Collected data
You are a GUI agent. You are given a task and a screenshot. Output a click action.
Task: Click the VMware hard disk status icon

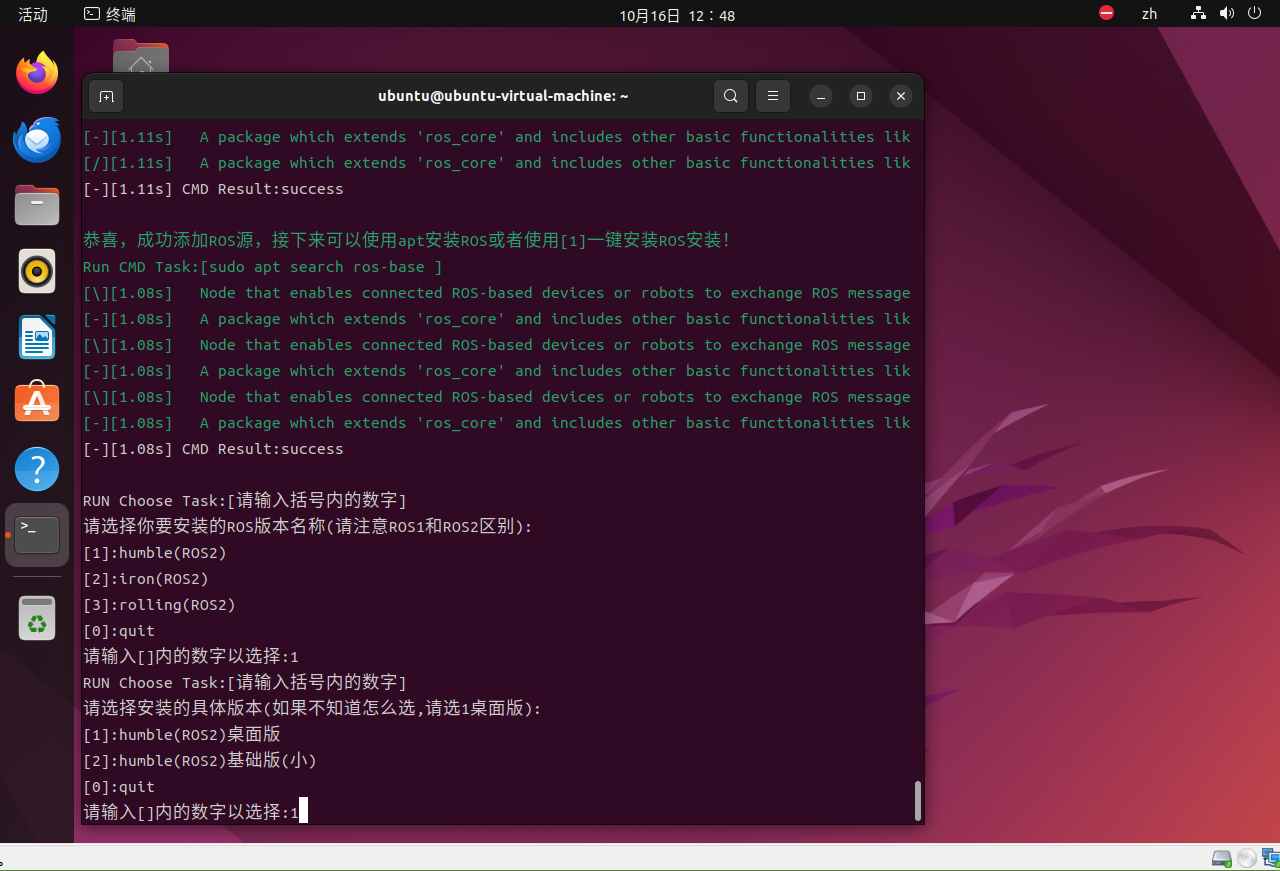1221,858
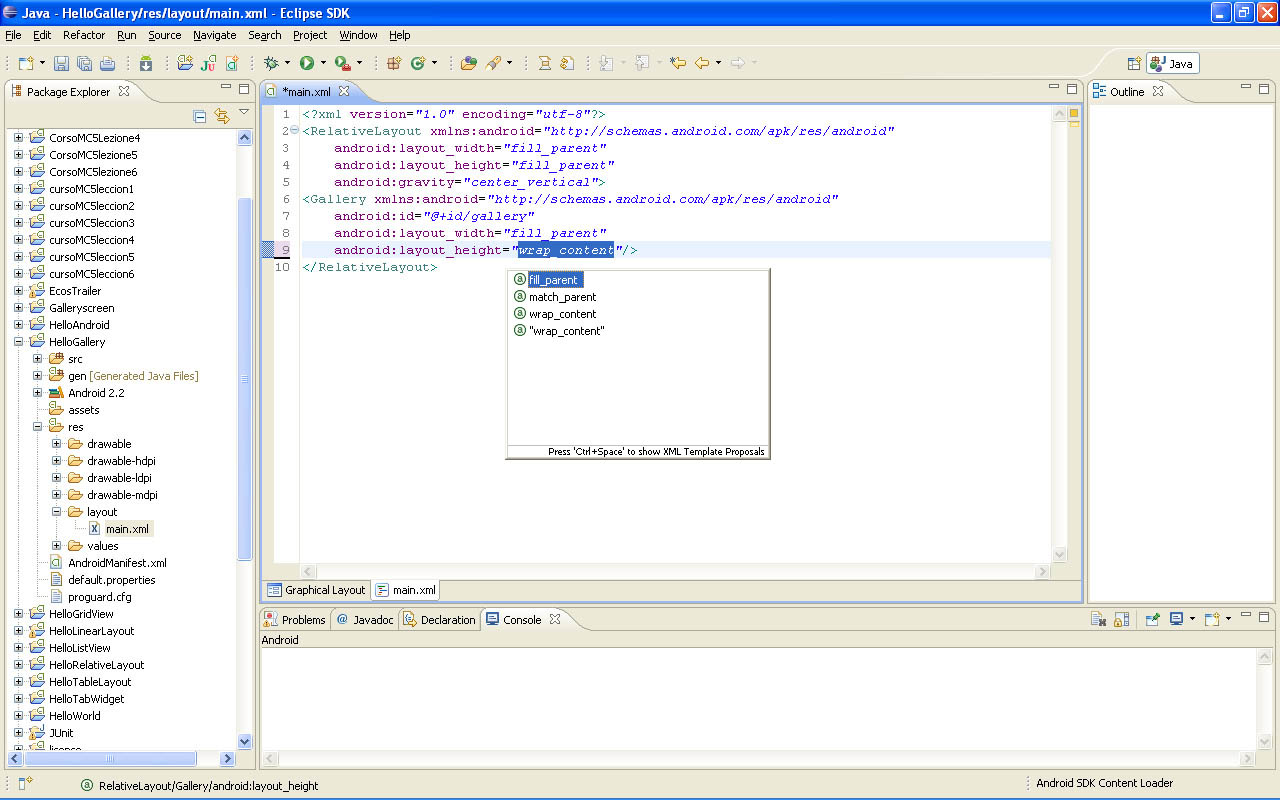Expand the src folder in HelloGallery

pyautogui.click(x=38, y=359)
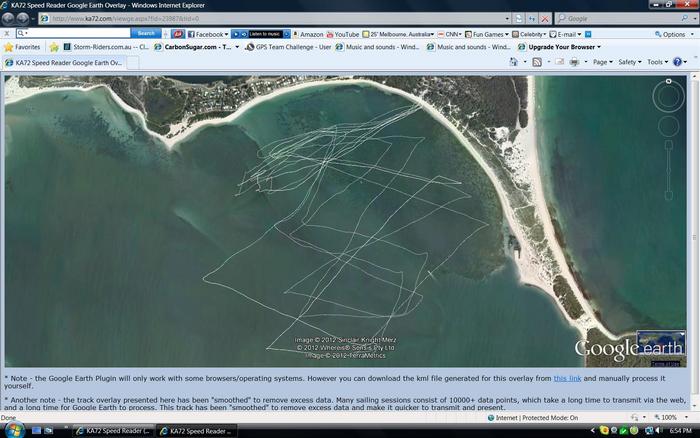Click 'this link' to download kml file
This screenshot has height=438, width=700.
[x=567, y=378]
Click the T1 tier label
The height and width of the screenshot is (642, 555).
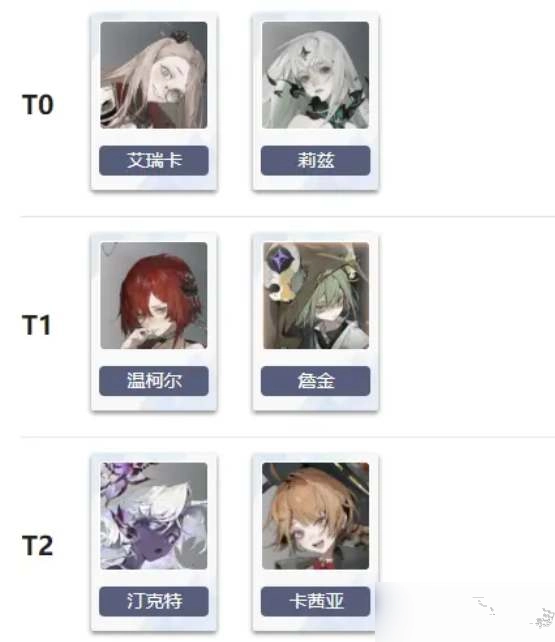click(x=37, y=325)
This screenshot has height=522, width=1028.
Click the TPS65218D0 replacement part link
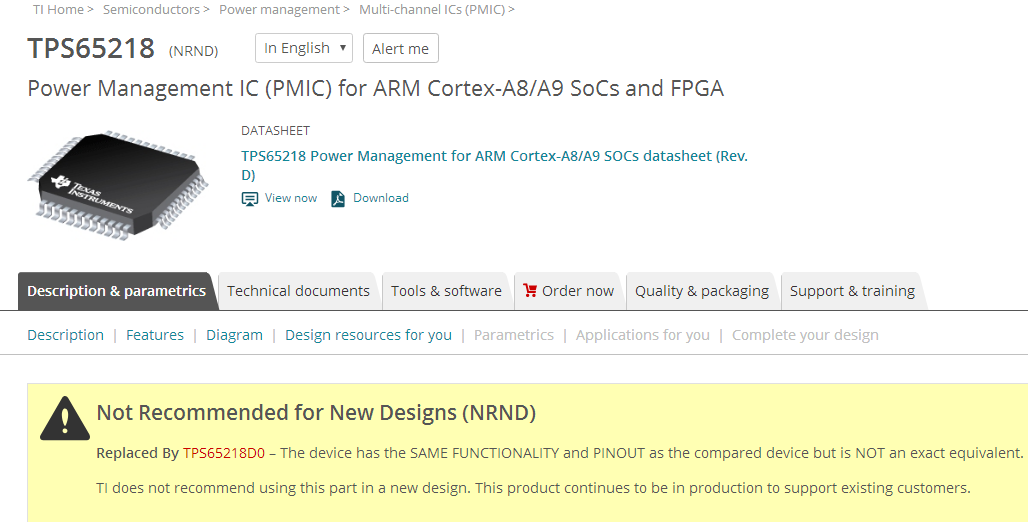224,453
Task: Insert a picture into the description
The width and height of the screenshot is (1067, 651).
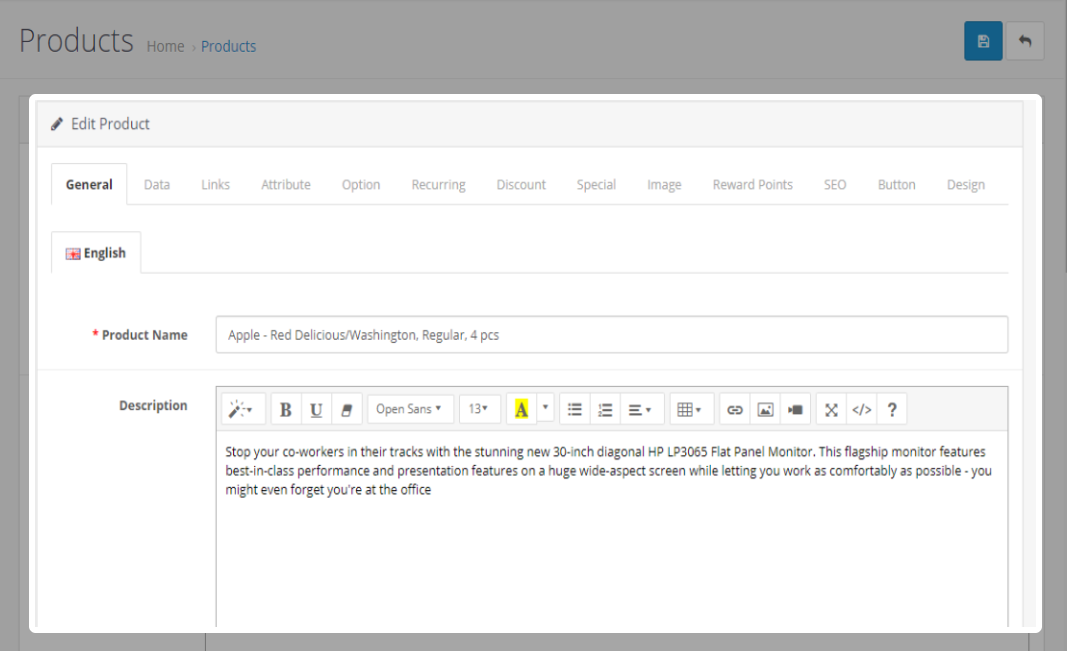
---
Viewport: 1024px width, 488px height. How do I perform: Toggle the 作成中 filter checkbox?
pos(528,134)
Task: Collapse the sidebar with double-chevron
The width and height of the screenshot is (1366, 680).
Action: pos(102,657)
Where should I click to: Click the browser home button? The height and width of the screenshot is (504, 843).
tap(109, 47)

What you should do: Would you restate, exactly and with no pictures, the lines of the entries above from the one containing "The height and width of the screenshot is (642, 555)." through the one containing "The width and height of the screenshot is (1067, 651)."?

Finished exercise:
The height and width of the screenshot is (642, 555).
click(x=37, y=325)
This screenshot has height=522, width=1028.
Click the TPS65218D0 replacement part link
224,453
Task: Insert a picture into the description
The width and height of the screenshot is (1067, 651).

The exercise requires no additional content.